Some ardent recyclers deride single-stream systems for generating too much waste - with up to a quarter of the material at some facilities ending up going to a landfill anyway. Meanwhile, a good dual-stream program may produce just 2 to 3 percent "residuals" bound for the landfill.
With single-stream "we found that you're driving around and picking up stuff and then throwing away 25 percent of it. That's not why we're recycling," says Susan Hubbard, CEO of Eureka Recycling, a Minneapolis company that conducted a study of the two systems in 2002.
Much of the problem stems from plastic and glass contamination of paper. Glass bottles are often crushed in the collection trucks or in the sorting process. Despite high demand for recycled glass, broken shards are nearly worthless. So single-stream operations sometimes use shards as landfill cover or in paving material.
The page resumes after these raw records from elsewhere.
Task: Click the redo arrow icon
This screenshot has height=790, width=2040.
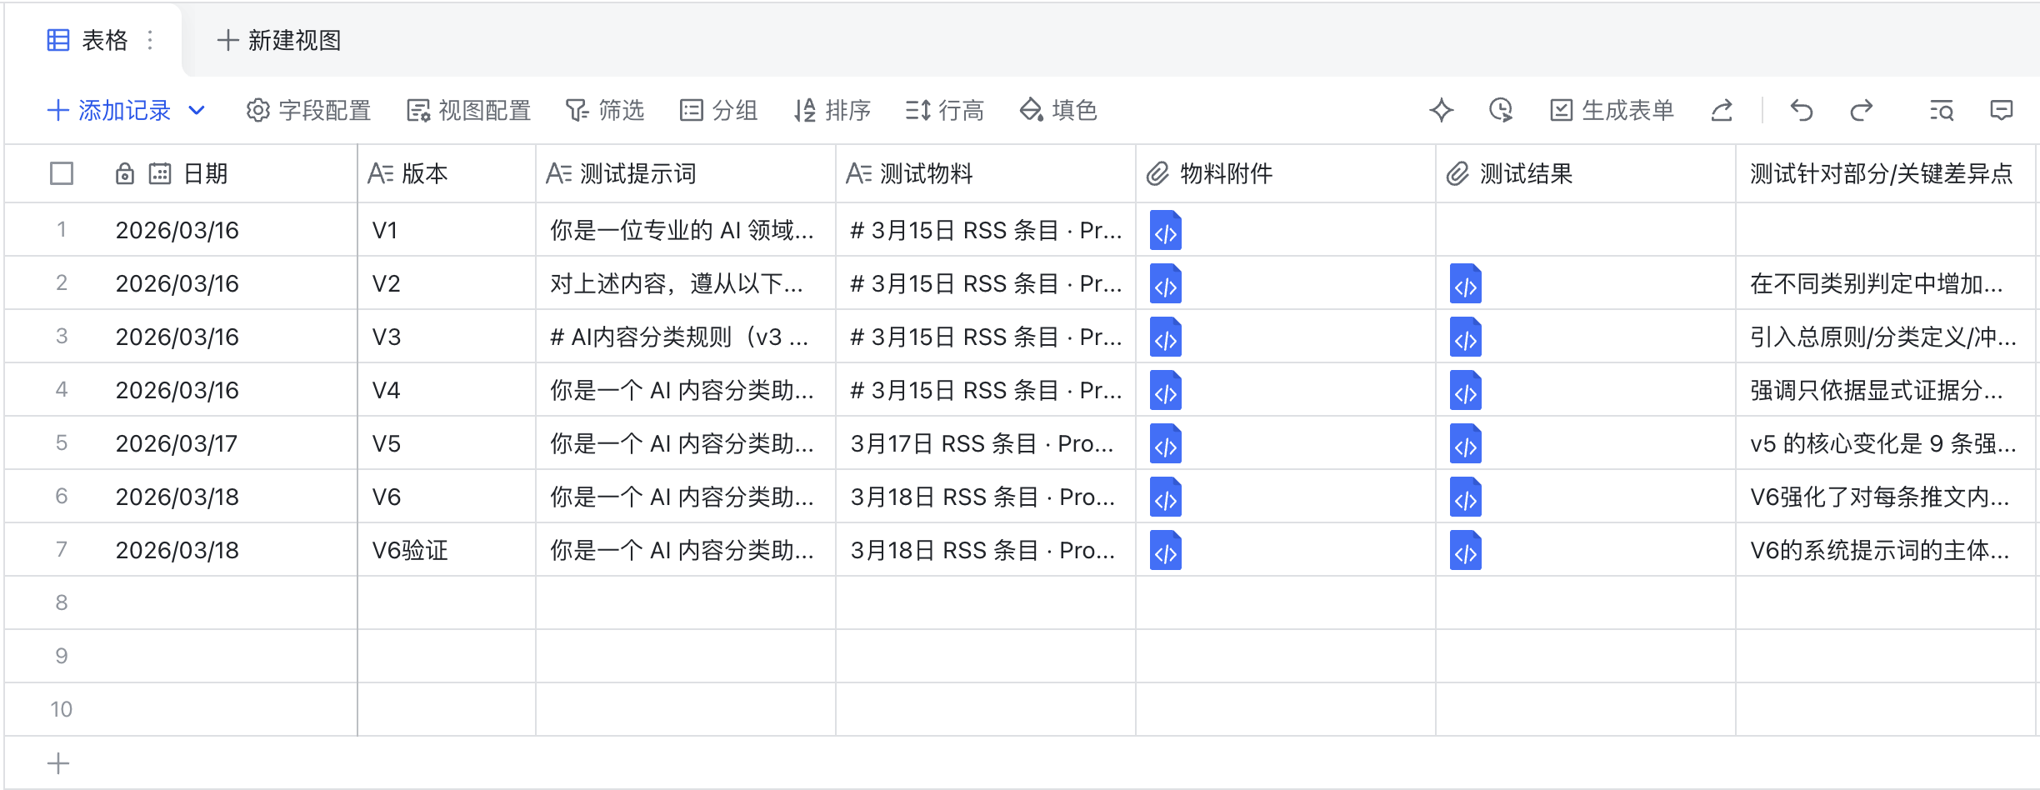Action: point(1861,110)
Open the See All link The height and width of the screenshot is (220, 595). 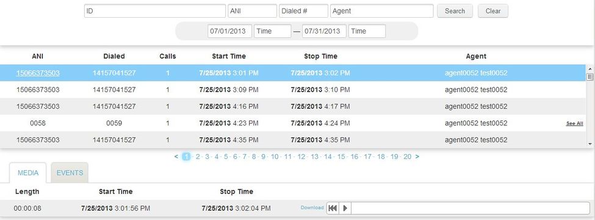pyautogui.click(x=574, y=123)
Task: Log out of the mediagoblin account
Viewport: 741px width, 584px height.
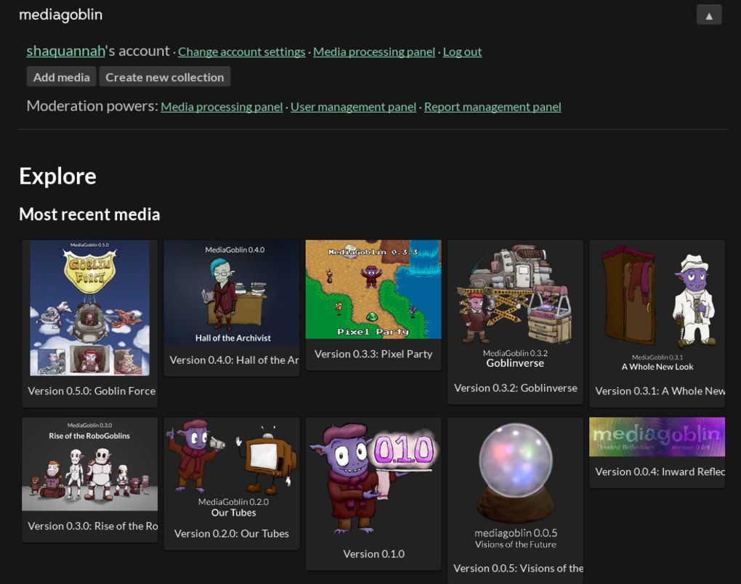Action: pos(462,52)

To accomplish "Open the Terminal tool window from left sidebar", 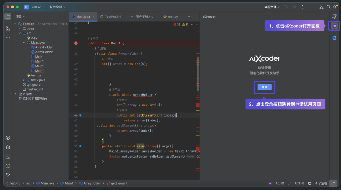I will click(7, 156).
That doesn't sit well with Ralph Simon, vice president of fiber supply and marketing at SP Recycling, which operates 27 recycling centers nationwide and supplies paper fiber to newsprint manufacturers.
"We've gotten confused on what the word recycling really means," he says. "You're not successful unless the consumer buys the product that's been recycled."
This is a critical issue for recycling advocates, who for years have tried to dispel a popular myth that materials just go to landfills instead of being recycled. Ironically, plastic and aluminum recycling rates have dropped though demand is high. Glass-bottle recycling rates, for instance, fell from 27 percent in 1995 to 22 percent in 2003, the Environmental Protection Agency reported.
Ms. Hubbard's solution: Go ahead and use a large tub, but simply divide it into two sections. Others suggest keeping glass out of new single-stream systems altogether - an idea rejected by the glass industry and hard-core recyclers, who say glass recycling would continue to drop.
That debate has not slowed the move to single stream. Tidewater Fibre Corp. set up the East Coast's first such recycling program in Virginia Beach, Va., in 1997. Since then, the Chesapeake, Va., company has expanded to five nearby cities, more than doubled the number of households it serves, and seen recyclable tonnage triple.
"When you give [people] a 95-gallon container, it just makes it so much easier that they go ahead and recycle," says Michael Benedetto, Tidewater's president.